Dr. Nathalie Cartier

Dr. Cartier spoke during the Telematin Health chronicle of October 23rd 2012 animated by Brigitte-Fanny Cohen and dedicated to the ELA week and to leukodystrophies.

“The decisive step in the treatment of leukodystrophies was in 2009 when we were able to show for the first time that we could correct sick childrens’ own cells using a viral vector derived from HIV, the virus responsible for AIDS. Of course it was a question of an AIDS virus that was totally inactivated, completely inoffensive that had merely retained the extraordinary property of this virus carrying a therapeutic gene to be able to enter into cells. That was the first successful gene therapy with the help of this virus and we have treated 4 children, with a perspective of up to 6 years for the two first children treated.

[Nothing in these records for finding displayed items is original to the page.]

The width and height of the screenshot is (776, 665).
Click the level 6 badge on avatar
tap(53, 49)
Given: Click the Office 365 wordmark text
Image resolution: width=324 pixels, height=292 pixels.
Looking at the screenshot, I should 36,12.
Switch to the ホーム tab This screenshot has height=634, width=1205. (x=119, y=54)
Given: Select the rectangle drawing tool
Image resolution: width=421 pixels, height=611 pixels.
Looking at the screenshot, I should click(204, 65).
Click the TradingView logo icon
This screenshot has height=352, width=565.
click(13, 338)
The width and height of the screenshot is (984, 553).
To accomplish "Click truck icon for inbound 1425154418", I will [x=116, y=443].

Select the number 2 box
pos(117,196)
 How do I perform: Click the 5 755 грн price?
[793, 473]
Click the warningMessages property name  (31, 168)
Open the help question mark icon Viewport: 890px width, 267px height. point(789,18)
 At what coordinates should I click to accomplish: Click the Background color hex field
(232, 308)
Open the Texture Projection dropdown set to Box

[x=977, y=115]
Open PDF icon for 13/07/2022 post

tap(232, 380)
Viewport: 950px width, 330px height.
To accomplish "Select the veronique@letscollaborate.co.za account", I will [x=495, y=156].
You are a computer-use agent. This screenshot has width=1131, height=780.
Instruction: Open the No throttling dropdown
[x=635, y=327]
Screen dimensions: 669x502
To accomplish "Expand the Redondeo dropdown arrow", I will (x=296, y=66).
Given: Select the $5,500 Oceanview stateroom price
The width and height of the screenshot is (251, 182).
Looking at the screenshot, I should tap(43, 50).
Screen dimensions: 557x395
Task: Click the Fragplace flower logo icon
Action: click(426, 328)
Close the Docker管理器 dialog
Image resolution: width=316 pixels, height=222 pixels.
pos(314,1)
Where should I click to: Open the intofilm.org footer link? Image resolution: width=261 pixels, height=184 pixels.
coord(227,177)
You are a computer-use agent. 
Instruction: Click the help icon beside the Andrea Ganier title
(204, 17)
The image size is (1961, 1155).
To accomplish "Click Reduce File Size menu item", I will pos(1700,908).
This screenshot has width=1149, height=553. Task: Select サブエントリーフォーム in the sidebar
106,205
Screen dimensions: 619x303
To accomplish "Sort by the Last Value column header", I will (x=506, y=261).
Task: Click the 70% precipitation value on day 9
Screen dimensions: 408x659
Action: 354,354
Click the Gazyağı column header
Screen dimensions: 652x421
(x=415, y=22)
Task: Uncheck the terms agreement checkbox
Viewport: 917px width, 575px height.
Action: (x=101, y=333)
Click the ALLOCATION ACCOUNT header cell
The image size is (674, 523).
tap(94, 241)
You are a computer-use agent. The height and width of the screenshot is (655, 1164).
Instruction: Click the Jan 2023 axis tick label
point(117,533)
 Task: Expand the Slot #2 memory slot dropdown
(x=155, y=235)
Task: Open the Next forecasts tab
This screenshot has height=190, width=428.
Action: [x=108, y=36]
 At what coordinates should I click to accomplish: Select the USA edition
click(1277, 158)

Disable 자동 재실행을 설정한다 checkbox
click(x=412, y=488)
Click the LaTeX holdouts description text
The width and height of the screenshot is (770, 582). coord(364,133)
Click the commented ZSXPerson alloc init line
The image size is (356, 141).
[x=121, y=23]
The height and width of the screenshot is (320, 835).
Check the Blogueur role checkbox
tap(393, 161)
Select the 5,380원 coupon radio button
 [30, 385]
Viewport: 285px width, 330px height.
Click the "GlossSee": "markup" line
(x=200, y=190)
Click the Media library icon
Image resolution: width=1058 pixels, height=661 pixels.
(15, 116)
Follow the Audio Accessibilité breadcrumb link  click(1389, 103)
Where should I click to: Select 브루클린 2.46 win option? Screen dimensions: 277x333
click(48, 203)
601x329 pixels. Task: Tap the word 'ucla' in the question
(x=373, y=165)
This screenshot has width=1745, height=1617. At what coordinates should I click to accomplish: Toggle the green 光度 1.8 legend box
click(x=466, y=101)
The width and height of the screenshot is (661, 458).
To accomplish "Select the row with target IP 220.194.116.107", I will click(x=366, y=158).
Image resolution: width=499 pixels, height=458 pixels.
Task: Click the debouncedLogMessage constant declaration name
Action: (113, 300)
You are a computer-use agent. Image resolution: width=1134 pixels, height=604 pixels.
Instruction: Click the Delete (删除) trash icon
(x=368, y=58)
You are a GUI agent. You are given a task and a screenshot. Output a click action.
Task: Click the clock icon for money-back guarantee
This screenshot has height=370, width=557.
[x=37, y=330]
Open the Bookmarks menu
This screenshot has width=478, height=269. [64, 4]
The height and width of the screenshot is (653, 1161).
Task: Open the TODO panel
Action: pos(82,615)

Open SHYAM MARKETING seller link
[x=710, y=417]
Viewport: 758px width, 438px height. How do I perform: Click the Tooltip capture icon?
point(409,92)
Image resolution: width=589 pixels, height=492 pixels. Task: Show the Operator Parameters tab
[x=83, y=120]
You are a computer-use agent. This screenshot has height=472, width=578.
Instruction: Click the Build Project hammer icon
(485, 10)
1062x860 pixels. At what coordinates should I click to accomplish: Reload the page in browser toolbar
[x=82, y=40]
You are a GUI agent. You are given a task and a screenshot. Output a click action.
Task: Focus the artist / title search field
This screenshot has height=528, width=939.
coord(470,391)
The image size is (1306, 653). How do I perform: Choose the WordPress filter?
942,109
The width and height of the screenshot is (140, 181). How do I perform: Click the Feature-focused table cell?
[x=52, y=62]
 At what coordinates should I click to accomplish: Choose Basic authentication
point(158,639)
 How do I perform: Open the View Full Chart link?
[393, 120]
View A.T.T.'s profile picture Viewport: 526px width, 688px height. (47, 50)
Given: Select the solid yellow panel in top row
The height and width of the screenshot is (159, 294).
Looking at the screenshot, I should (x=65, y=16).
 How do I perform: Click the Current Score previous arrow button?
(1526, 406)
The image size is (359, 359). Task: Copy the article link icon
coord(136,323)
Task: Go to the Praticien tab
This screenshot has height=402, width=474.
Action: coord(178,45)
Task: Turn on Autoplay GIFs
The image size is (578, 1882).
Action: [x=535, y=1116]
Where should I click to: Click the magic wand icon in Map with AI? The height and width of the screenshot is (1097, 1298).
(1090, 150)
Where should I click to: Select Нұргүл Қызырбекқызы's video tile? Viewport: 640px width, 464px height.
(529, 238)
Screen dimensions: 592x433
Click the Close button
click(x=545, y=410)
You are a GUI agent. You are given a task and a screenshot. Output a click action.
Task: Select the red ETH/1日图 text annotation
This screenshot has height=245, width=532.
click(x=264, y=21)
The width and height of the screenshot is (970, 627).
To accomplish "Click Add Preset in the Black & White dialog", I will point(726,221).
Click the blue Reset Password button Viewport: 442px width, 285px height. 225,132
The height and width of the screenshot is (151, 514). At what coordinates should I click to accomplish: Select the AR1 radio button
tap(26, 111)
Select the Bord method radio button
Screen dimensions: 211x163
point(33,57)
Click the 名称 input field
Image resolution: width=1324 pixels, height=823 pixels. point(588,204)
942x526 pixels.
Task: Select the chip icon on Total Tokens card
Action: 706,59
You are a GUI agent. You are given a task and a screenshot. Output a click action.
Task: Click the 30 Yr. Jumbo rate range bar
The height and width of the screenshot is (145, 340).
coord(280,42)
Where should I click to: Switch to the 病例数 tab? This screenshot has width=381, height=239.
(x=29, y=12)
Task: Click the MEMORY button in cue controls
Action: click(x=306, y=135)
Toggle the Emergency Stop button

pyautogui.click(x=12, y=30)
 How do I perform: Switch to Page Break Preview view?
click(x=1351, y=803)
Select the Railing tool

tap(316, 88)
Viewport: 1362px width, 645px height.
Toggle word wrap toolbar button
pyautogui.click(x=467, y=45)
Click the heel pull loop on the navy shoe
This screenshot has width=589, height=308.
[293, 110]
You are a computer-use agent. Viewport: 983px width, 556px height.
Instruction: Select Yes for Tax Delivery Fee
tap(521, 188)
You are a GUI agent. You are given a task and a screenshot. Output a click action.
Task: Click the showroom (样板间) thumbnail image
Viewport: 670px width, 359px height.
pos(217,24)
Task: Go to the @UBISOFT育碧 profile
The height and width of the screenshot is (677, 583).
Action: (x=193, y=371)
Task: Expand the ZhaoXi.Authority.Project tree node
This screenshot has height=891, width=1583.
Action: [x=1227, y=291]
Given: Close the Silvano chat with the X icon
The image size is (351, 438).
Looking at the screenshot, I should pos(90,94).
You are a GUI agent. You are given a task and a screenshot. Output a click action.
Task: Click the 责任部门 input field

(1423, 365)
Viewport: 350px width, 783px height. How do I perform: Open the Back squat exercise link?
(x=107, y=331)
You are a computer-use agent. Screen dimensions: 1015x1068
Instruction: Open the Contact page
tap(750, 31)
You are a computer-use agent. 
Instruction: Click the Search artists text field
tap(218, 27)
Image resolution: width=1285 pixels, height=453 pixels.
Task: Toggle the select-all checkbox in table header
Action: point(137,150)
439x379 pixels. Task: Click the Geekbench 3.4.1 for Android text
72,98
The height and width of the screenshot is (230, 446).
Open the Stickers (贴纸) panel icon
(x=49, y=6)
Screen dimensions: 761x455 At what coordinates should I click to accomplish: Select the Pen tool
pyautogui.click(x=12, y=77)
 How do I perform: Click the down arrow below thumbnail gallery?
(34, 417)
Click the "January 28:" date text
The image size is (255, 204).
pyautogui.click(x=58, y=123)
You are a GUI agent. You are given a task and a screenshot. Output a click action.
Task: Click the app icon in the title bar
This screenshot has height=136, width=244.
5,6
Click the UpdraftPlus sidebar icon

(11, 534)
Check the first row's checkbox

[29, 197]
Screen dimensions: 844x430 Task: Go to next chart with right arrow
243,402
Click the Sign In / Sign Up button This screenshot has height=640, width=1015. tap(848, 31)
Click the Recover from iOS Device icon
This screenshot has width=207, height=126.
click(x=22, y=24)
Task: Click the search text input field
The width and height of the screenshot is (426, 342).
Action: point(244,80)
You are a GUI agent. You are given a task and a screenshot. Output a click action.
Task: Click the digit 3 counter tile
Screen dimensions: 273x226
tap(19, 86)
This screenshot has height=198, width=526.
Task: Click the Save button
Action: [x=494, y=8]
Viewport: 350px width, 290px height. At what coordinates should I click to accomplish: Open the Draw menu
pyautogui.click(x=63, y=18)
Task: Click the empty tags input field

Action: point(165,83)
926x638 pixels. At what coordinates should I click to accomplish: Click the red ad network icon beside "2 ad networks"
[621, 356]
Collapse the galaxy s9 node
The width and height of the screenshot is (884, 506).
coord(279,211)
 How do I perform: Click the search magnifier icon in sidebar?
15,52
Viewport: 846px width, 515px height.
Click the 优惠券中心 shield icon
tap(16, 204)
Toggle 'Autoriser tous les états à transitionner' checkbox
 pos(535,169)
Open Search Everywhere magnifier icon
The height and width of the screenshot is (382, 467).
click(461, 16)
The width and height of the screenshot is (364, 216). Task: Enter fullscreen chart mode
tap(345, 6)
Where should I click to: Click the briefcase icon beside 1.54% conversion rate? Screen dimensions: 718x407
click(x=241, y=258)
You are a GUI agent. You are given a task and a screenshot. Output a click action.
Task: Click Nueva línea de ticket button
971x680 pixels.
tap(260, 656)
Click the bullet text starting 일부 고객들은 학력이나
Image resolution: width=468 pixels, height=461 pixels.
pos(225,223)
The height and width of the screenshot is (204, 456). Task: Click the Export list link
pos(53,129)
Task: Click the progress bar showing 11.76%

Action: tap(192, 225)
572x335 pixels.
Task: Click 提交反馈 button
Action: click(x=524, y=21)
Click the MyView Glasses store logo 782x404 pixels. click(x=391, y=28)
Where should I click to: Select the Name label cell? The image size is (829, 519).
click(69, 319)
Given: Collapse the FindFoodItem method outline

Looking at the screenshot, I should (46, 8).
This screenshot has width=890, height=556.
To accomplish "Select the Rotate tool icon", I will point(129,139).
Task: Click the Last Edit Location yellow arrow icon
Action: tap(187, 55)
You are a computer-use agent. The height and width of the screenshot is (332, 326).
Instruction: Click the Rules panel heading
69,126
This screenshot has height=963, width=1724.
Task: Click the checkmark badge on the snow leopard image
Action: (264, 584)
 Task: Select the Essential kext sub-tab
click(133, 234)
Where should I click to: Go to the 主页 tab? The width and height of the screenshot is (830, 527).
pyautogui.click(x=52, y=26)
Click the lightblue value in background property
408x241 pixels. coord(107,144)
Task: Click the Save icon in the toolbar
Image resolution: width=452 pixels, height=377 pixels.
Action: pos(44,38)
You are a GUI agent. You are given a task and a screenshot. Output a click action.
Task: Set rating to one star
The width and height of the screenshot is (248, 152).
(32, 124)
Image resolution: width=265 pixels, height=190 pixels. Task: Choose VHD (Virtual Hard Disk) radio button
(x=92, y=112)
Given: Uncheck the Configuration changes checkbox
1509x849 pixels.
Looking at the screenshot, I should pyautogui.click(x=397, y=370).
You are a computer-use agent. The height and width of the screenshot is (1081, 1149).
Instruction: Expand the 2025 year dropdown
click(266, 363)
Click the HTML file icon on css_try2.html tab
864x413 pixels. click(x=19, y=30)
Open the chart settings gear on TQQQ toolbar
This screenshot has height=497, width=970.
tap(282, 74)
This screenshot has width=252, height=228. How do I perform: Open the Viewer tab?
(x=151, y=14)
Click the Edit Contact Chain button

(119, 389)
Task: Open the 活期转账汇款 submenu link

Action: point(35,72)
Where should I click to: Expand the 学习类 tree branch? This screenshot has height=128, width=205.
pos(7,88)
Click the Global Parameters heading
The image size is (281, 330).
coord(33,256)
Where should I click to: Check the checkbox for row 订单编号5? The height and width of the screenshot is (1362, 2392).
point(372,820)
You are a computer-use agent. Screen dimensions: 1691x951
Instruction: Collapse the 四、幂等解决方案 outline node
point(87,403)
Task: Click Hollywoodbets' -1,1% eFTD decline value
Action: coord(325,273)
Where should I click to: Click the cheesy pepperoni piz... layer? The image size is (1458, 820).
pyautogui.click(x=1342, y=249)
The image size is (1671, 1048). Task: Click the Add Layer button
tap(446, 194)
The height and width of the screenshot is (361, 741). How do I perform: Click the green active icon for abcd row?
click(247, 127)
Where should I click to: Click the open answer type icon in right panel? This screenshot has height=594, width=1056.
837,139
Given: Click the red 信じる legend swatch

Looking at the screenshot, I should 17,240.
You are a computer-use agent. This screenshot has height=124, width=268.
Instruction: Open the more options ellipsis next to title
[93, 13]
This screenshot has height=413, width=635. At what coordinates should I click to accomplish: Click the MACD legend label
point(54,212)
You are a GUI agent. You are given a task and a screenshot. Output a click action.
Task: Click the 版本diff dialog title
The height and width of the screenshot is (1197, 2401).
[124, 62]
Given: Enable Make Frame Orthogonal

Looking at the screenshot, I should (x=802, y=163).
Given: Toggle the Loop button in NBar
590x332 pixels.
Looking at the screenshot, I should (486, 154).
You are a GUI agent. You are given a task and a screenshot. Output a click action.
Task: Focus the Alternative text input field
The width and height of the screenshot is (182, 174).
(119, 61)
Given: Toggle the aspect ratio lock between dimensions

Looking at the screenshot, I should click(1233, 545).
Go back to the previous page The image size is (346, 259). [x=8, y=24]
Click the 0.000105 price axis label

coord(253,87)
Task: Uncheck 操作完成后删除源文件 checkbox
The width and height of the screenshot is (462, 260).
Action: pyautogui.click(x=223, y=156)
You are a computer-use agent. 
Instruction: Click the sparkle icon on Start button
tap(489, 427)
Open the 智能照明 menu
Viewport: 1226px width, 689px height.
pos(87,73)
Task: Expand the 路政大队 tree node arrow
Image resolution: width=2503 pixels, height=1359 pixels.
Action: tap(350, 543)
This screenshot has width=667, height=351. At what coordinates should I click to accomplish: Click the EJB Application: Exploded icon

The first 2 children treated are very well. Their disease is totally stabilised. The third child treated had a result that was a little less satisfactory as the gene therapy was efficacious but to a level insufficient to allow us to consider it to be a success. The 4th child was treated two years ago and today shows results that are extremely encouraging.
This therapeutic trial allowed us to treat 4 children. Obviously, this is a very low number. It has to be recognised that the trial was extremely cumbersome to set-up. Our aim for 2013 is to carry out a more extensive trial in Europe and the USA, which I think will allow us to treat about 15 children with the same gene therapy and the same vector derived from HIV. If this trial is conclusive, it will be as though we have set up a new drug and it will allow us to propose this treatment on a large scale, for all children affected by leukodystrophy.”